Your instructions: Word for word, please restate the lines from the beginning of the data through the line in which "Viewport: 1344px width, 658px height." appears.

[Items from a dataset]
┌──
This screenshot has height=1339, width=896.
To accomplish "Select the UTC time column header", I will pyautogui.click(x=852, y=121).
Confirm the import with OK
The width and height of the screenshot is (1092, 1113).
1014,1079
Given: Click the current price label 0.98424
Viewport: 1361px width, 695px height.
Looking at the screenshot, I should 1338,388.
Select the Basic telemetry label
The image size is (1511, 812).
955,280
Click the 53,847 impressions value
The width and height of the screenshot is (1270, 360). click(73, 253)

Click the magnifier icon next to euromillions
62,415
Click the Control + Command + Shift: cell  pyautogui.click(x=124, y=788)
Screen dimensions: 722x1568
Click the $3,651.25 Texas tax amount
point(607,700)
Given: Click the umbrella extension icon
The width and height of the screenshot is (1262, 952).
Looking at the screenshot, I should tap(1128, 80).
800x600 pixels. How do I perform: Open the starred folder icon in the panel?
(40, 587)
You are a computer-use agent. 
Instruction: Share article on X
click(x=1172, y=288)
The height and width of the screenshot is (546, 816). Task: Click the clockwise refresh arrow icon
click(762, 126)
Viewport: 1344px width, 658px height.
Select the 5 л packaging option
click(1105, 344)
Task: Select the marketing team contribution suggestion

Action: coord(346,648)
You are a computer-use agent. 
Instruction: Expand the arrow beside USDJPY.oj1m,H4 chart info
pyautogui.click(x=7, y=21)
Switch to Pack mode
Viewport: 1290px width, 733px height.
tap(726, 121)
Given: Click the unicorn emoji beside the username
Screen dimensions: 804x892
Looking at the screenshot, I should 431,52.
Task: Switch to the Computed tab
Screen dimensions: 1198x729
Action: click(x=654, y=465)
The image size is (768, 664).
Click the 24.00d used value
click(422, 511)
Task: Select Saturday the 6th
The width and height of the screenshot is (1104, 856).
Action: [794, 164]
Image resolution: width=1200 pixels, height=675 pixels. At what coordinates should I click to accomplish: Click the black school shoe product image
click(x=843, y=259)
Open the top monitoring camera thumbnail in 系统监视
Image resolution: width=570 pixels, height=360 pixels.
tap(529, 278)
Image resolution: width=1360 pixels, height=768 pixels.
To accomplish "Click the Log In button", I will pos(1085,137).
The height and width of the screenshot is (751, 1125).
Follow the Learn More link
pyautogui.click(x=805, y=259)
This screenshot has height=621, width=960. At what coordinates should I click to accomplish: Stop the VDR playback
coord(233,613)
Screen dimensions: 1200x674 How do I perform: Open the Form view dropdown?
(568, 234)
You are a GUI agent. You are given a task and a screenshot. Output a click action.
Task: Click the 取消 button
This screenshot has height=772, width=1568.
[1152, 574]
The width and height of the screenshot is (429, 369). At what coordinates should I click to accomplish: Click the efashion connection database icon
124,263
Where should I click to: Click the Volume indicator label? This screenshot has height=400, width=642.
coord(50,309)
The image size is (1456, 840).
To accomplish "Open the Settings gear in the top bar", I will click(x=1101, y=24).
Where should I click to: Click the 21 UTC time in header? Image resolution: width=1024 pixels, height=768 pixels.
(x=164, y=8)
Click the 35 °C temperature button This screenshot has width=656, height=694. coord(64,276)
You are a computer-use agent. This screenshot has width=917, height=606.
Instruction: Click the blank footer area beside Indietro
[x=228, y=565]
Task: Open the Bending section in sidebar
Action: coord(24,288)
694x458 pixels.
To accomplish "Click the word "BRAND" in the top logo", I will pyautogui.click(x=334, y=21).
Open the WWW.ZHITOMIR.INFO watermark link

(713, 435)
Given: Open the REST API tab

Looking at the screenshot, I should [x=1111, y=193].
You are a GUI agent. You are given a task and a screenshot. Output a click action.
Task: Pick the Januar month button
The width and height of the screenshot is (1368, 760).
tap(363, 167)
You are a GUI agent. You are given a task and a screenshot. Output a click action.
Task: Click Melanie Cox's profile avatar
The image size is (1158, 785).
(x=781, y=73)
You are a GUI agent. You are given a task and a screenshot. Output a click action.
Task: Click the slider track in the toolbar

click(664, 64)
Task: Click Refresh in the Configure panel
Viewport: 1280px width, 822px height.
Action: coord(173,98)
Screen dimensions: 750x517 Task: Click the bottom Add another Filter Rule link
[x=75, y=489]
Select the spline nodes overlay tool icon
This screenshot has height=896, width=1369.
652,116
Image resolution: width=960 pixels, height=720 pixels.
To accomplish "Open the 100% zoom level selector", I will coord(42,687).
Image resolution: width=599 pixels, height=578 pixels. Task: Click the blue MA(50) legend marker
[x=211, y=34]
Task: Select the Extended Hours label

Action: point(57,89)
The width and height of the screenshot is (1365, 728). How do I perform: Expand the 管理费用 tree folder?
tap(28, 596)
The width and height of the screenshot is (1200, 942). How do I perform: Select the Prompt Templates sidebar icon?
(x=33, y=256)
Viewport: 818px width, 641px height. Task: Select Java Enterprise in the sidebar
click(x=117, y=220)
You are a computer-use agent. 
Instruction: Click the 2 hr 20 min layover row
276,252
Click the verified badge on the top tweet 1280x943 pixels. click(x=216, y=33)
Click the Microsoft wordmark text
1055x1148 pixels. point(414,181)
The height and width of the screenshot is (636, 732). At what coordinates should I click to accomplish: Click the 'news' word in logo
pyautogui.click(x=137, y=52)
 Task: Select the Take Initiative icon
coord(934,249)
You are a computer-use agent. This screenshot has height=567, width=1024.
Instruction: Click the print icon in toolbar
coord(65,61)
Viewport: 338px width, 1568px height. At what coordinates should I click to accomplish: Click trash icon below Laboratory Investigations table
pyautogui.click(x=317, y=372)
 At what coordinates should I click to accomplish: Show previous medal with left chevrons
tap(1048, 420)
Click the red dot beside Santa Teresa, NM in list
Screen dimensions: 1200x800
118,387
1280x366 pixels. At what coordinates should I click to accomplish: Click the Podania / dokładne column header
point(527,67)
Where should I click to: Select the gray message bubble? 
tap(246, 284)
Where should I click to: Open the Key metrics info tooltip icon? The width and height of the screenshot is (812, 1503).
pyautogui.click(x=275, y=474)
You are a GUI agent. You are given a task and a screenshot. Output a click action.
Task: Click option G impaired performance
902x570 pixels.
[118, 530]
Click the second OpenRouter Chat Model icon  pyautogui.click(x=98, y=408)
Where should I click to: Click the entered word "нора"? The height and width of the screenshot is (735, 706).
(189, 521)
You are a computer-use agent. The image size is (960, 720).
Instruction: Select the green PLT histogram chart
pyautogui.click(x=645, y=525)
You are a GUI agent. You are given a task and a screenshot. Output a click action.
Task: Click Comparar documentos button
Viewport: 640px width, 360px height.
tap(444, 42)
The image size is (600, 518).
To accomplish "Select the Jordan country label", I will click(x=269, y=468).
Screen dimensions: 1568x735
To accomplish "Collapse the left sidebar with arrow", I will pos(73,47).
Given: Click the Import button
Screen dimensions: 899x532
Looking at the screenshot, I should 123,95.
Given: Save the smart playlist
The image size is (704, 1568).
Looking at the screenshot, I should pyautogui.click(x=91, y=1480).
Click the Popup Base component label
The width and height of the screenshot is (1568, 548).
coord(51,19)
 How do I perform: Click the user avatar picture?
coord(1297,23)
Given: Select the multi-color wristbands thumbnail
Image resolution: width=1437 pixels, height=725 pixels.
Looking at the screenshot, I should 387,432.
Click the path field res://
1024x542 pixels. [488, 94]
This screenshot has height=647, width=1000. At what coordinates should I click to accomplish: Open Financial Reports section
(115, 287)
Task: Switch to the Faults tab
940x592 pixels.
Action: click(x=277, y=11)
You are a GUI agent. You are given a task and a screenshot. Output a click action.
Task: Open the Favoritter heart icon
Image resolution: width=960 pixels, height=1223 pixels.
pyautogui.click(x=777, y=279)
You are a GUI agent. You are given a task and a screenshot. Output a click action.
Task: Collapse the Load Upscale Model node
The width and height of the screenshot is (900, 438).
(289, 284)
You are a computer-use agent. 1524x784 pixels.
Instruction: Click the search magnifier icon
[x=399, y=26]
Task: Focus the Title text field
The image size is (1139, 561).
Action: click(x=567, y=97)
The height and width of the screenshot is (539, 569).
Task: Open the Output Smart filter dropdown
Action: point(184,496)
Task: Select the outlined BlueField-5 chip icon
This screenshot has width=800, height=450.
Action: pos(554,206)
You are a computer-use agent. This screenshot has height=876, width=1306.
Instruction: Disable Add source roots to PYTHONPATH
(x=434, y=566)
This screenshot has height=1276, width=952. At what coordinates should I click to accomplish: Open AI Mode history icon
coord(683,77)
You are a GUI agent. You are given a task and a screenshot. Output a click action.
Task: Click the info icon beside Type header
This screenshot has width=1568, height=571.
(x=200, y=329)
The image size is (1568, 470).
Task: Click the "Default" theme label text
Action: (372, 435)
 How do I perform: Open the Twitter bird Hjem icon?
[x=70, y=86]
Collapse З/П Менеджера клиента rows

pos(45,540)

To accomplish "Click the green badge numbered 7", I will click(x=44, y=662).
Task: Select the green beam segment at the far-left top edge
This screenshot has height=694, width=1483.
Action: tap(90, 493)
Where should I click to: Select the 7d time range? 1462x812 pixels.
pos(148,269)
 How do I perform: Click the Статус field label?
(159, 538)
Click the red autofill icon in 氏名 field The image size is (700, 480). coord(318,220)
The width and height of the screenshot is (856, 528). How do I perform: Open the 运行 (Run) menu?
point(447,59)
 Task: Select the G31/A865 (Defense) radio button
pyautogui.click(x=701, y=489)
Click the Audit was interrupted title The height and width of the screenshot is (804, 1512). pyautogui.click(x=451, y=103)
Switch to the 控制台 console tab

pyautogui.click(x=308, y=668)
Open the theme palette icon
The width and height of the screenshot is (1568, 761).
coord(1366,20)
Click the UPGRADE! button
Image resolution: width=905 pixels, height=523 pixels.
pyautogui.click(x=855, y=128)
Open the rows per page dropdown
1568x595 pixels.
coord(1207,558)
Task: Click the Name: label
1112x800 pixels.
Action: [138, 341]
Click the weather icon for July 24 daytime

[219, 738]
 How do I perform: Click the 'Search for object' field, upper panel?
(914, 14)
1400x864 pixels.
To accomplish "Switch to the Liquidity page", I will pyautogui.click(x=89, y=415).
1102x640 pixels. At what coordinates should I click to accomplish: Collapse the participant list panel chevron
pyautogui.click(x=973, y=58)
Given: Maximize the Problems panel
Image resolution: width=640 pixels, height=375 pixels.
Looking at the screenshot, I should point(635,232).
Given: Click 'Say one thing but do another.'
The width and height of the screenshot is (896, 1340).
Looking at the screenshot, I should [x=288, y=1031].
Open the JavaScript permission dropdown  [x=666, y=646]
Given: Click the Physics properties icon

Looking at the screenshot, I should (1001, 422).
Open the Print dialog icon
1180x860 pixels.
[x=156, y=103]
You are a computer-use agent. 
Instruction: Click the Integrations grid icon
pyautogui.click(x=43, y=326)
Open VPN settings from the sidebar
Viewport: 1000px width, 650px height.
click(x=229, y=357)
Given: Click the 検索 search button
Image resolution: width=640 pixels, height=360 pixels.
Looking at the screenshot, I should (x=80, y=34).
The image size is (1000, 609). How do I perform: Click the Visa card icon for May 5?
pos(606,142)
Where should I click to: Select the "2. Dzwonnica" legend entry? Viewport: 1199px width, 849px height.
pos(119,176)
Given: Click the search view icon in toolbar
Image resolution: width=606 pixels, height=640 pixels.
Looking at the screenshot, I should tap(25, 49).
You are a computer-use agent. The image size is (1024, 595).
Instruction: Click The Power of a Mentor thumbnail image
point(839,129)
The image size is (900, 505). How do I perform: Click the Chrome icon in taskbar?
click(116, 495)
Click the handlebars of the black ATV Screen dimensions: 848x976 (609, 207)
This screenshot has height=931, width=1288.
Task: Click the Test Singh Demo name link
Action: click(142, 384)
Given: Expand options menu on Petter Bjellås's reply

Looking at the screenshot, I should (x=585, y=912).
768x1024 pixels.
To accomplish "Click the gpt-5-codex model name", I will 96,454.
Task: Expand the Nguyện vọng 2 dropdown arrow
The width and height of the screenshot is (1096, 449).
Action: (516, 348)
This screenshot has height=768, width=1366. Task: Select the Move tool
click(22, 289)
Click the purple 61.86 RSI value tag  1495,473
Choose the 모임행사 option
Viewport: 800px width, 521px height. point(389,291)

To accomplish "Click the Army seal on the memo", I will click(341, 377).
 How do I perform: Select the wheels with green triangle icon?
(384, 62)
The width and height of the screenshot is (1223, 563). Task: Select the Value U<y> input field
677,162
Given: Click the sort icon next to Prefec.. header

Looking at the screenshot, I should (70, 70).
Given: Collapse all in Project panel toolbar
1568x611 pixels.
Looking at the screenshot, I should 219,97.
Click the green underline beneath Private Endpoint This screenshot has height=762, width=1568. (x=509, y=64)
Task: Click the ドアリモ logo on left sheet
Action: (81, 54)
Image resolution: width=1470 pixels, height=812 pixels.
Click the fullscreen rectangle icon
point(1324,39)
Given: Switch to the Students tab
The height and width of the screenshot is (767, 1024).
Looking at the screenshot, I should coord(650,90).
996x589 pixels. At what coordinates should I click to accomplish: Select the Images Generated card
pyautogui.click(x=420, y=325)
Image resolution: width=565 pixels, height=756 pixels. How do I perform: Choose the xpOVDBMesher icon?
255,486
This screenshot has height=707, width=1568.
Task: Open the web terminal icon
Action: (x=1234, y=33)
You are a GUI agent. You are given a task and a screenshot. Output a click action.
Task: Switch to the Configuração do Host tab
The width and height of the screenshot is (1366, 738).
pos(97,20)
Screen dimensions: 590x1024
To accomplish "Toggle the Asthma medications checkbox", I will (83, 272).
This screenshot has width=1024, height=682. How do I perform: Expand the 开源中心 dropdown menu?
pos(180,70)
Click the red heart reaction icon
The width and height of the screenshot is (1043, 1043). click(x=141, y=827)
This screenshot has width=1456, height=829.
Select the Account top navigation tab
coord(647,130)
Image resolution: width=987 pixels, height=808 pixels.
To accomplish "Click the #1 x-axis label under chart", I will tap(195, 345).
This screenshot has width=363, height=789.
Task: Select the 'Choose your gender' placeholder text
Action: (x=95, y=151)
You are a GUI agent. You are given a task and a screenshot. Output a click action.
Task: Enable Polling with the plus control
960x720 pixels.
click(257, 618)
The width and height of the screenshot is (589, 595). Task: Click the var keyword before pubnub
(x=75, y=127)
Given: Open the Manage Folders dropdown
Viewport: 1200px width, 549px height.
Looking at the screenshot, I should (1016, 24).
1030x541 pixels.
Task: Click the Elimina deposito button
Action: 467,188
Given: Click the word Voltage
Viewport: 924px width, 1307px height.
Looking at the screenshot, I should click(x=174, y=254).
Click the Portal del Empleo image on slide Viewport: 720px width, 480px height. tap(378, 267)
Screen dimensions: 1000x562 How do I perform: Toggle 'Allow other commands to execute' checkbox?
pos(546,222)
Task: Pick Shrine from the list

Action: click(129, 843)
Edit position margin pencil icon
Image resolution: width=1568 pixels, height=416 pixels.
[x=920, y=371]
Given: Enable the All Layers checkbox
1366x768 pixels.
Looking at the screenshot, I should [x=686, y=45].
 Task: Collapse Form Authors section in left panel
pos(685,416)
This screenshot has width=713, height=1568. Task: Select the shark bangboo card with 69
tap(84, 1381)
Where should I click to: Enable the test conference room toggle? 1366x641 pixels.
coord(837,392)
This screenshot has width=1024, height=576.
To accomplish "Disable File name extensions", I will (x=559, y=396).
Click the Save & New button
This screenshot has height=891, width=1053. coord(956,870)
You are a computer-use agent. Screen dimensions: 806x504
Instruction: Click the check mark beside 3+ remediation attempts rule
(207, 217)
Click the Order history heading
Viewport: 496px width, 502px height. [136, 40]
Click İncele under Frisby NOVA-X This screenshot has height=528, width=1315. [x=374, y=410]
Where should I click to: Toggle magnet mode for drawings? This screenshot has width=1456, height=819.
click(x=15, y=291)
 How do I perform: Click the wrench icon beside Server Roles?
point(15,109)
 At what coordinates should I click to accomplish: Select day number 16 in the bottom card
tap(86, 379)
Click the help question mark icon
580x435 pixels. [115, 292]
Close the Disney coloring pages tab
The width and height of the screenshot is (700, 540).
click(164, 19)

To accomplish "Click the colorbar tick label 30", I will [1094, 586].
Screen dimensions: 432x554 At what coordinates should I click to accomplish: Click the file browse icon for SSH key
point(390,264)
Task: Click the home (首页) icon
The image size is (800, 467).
└──
Output:
This screenshot has height=1339, width=896.
To accomplish "Select the UTC time column header", I will pyautogui.click(x=852, y=121).
Confirm the import with OK
The width and height of the screenshot is (1092, 1113).
1014,1079
Given: Click the current price label 0.98424
Viewport: 1361px width, 695px height.
Looking at the screenshot, I should 1338,388.
Select the Basic telemetry label
The image size is (1511, 812).
955,280
Click the 53,847 impressions value
The width and height of the screenshot is (1270, 360). click(73, 253)

Click the magnifier icon next to euromillions
62,415
Click the Control + Command + Shift: cell  pyautogui.click(x=124, y=788)
Screen dimensions: 722x1568
Click the $3,651.25 Texas tax amount
point(607,700)
Given: Click the umbrella extension icon
The width and height of the screenshot is (1262, 952).
Looking at the screenshot, I should tap(1128, 80).
800x600 pixels. How do I perform: Open the starred folder icon in the panel?
(40, 587)
You are a computer-use agent. 
Instruction: Share article on X
click(x=1172, y=288)
The height and width of the screenshot is (546, 816). Task: Click the clockwise refresh arrow icon
click(762, 126)
Viewport: 1344px width, 658px height.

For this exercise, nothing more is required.